Entries supplied section start
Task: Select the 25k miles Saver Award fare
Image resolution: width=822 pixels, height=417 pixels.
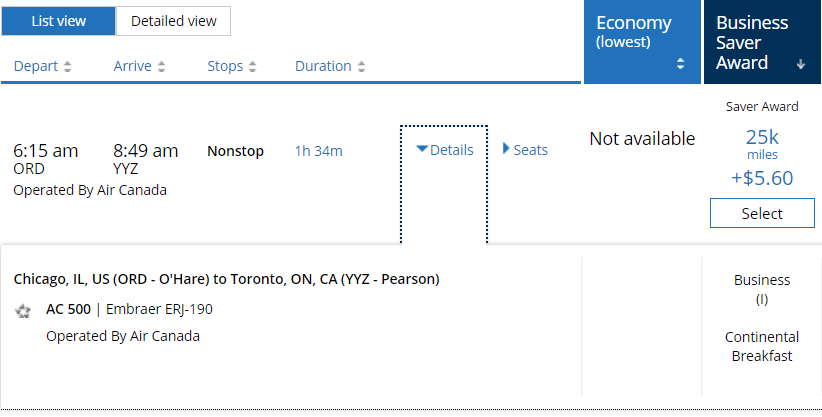Action: click(x=762, y=213)

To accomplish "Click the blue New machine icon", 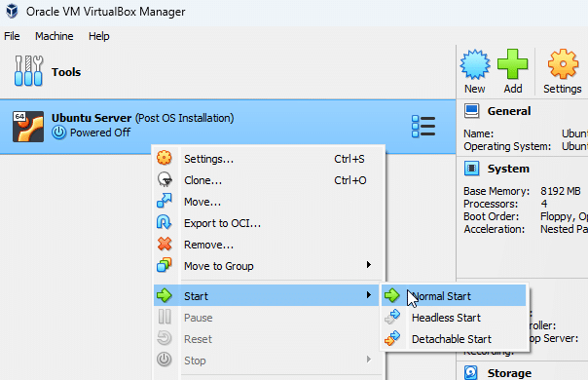I will pyautogui.click(x=475, y=64).
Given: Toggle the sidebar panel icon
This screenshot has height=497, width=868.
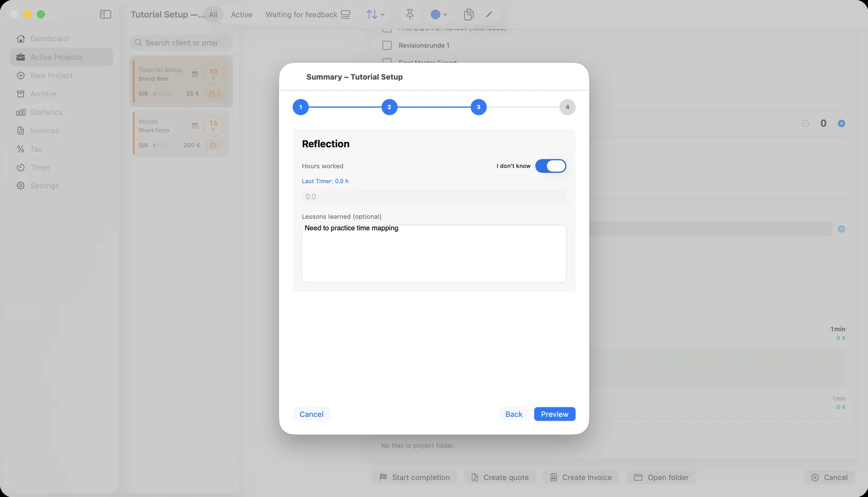Looking at the screenshot, I should [106, 15].
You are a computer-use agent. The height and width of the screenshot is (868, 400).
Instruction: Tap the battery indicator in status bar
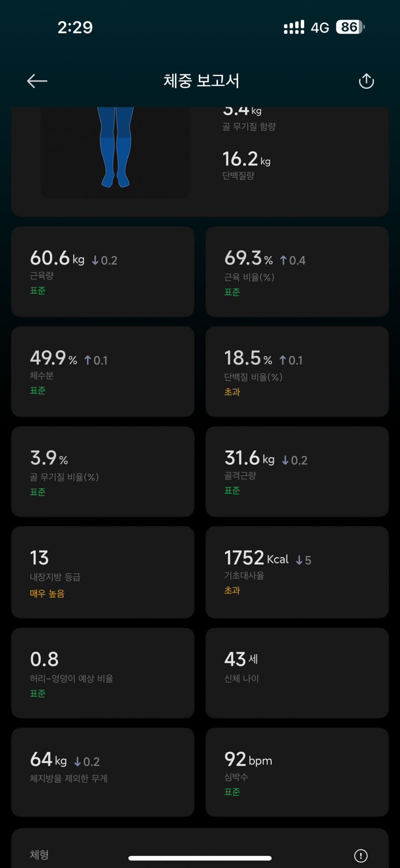350,27
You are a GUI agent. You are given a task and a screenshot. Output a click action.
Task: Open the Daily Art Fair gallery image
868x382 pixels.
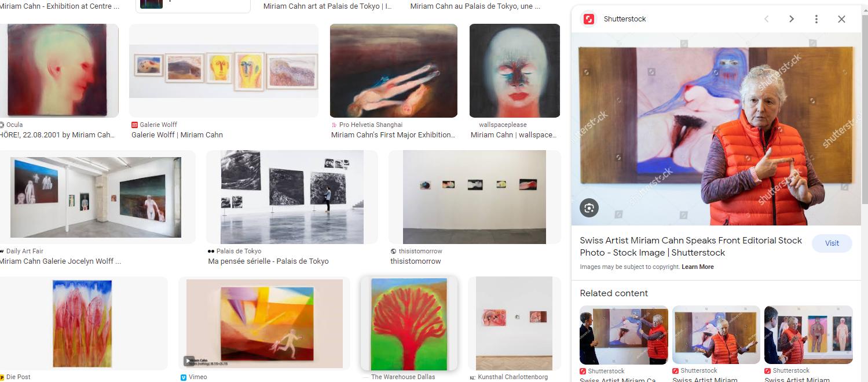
Entries supplied section end
## Task instructions
Please transcribe word for word the lines from the one bearing "You are a computer-use" through the last line of the records above, omitting the pictures.

## Answer area
You are a computer-use agent. The height and width of the screenshot is (868, 400).
Instruction: Tap the battery indicator in status bar
350,27
You are a GUI agent. You are given a task and a screenshot. Output a click action.
Task: Open the Daily Art Fair gallery image
868x382 pixels.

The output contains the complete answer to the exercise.